2002年、同友会の勉強会で、こういう話が耳に飛び込んできた。
「これからの食品メーカーはISO9001を取っておかないと持たないぞ」
設備の更新を進めているところでもあり、専務だった浩嗣氏は父親の和文氏と話し合い、早速、この品質・生産管理に関する世界レベルの規格ISO認証取得に取り組む。
先々代の泰蔵氏が有機化学の技術者だったこともあり、工場長はじめ従業員教育がしっかりしており、04年にはISOを取得。このISO取得をきっかけに5S(整理、整頓、清掃、清潔、しつけにより、仕事の質を高め、チーム力を向上させようというもの)活動や改善提案活動にも取り組み、社員が着実に育っているという。

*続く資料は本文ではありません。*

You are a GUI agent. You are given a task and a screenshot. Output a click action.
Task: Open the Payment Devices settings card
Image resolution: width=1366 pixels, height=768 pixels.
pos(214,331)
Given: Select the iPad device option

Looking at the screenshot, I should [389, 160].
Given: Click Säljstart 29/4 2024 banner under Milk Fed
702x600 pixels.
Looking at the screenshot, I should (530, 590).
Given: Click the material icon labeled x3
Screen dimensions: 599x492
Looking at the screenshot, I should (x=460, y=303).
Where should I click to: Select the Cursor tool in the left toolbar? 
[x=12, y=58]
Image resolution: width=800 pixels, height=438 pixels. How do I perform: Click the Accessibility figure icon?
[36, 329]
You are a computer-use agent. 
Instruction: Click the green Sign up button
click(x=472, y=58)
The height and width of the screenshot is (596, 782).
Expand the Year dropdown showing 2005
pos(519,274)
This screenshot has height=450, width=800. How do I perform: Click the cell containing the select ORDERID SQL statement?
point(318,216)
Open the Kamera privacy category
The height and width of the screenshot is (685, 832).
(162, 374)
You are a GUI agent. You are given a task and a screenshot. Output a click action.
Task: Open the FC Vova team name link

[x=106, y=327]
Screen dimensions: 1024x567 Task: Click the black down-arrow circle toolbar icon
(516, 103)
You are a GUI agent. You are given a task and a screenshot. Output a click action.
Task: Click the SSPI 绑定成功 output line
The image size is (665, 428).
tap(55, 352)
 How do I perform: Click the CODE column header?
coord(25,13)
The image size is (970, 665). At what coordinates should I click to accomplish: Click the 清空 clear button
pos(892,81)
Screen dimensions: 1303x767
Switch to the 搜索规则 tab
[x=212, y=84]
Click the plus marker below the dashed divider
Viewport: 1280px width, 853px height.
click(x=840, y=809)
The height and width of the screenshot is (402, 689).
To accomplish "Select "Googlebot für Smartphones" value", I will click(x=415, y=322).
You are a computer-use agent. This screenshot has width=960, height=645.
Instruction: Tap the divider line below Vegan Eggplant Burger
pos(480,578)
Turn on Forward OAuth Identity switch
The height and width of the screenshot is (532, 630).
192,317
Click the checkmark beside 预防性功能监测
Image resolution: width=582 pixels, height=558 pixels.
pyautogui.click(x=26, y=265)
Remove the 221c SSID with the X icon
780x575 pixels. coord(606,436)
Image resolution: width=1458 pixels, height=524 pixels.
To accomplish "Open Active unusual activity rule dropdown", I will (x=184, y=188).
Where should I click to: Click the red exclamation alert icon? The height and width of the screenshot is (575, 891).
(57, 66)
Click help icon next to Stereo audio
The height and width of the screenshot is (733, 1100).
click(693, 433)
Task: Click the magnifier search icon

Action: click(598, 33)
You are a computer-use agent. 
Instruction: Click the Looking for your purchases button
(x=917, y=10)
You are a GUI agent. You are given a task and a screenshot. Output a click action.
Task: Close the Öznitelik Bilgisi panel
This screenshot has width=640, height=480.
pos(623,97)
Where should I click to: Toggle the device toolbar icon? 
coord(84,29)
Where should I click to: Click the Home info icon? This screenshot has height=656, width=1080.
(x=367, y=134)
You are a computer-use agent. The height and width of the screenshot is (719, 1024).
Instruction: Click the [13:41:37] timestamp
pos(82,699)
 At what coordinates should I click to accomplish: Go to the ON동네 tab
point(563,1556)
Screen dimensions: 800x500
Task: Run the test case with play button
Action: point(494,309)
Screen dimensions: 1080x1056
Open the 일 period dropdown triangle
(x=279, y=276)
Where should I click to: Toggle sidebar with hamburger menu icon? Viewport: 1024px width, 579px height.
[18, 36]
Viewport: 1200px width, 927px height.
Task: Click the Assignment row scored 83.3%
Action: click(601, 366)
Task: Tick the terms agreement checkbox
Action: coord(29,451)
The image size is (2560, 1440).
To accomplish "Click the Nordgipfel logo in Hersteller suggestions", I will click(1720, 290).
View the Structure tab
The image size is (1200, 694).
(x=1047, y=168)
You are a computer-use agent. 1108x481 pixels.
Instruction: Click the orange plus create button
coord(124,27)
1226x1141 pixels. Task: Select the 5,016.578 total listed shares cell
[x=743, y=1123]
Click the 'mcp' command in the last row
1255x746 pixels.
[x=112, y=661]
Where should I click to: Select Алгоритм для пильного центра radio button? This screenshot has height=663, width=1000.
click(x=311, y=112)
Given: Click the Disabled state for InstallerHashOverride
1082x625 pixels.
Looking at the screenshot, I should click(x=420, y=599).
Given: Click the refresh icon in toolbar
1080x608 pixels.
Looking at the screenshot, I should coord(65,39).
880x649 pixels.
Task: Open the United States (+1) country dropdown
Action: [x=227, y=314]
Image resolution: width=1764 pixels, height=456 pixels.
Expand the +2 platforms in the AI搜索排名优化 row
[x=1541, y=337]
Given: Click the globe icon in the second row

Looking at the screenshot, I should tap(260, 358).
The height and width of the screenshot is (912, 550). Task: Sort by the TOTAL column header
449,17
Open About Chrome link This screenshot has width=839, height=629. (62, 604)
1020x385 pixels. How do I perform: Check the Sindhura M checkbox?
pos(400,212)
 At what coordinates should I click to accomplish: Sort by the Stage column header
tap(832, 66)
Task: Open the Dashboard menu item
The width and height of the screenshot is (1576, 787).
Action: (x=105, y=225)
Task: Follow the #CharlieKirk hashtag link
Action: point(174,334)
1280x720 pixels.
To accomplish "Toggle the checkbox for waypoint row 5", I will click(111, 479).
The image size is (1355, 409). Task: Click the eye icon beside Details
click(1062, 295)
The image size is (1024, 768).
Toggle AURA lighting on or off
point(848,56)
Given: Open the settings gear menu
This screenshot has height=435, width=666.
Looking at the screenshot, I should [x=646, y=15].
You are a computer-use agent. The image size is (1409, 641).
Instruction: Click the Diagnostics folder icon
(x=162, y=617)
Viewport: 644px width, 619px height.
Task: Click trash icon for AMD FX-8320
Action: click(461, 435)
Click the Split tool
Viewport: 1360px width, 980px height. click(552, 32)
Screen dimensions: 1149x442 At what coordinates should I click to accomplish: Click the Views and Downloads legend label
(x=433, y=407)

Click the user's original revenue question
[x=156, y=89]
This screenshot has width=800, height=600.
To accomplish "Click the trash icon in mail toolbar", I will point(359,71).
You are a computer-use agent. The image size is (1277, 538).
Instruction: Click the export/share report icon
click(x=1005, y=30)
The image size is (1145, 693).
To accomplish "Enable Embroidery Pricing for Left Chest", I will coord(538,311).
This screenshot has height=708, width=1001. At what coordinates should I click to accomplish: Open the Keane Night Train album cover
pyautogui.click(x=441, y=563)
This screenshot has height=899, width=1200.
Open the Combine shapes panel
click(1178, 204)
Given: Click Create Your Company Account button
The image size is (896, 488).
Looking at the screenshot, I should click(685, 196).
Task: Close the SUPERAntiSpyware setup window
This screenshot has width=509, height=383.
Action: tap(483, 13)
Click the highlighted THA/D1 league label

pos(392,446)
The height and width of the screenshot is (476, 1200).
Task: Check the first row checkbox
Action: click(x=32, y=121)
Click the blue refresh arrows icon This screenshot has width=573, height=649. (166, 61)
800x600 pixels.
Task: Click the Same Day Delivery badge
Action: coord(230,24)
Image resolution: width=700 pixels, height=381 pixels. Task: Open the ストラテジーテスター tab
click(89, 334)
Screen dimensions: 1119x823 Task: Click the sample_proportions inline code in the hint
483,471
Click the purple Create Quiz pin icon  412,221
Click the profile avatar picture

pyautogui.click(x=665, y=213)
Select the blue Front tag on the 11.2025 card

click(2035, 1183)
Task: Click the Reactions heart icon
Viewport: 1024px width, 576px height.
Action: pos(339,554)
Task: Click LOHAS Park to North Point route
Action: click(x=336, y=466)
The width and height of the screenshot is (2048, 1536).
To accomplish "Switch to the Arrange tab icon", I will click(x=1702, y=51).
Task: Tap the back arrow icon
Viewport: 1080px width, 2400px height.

今後はどうか。09年に社長に就任した浩嗣氏はこう語る。
「当社程度の規模の会社にとり海外は勝負する市場ではないと考えています。むしろ三重県内、大阪や名古屋まで見回すと、まだまだうちの製品が入り込む余地がたくさんある。うちの味を生かして地道に売り上げを積み上げていくだけで100年とは言いませんが、数十年は成長していけるのではないかと考えています」
老舗企業の経営者らしい、地に足が着いた考え方である。こうも語る。
「それに業務用の調味液に力を入れている間に、地元の消費者に当社の醤油ブランド『キューボシ』が忘れられてしまった面がある。2011年、18年と弊社の『特級しょうゆ』が農林水産大臣賞を受賞したこともあり、この地域にもそうした優れた商品をつくる誇れる会社があると知ってもらう一方、高いけれどもいい醤油を地域の人たちにあらためて使ってもらえるような取り組み、例えば近隣住民に参加してもらう年2回の工場感謝祭などを始めています」
これらは社員の提案を受け入れてのものだという。同友会企業らしく、ほかにも地域回帰への取り組みとして、専修寺寺内町の賑わい回復のために、浩嗣氏は「あかり屋」という名のレストランや宿泊施設などを運営する会社の社長も兼任している。ただし経営的には、こちらはまだ努力が必要のようだ。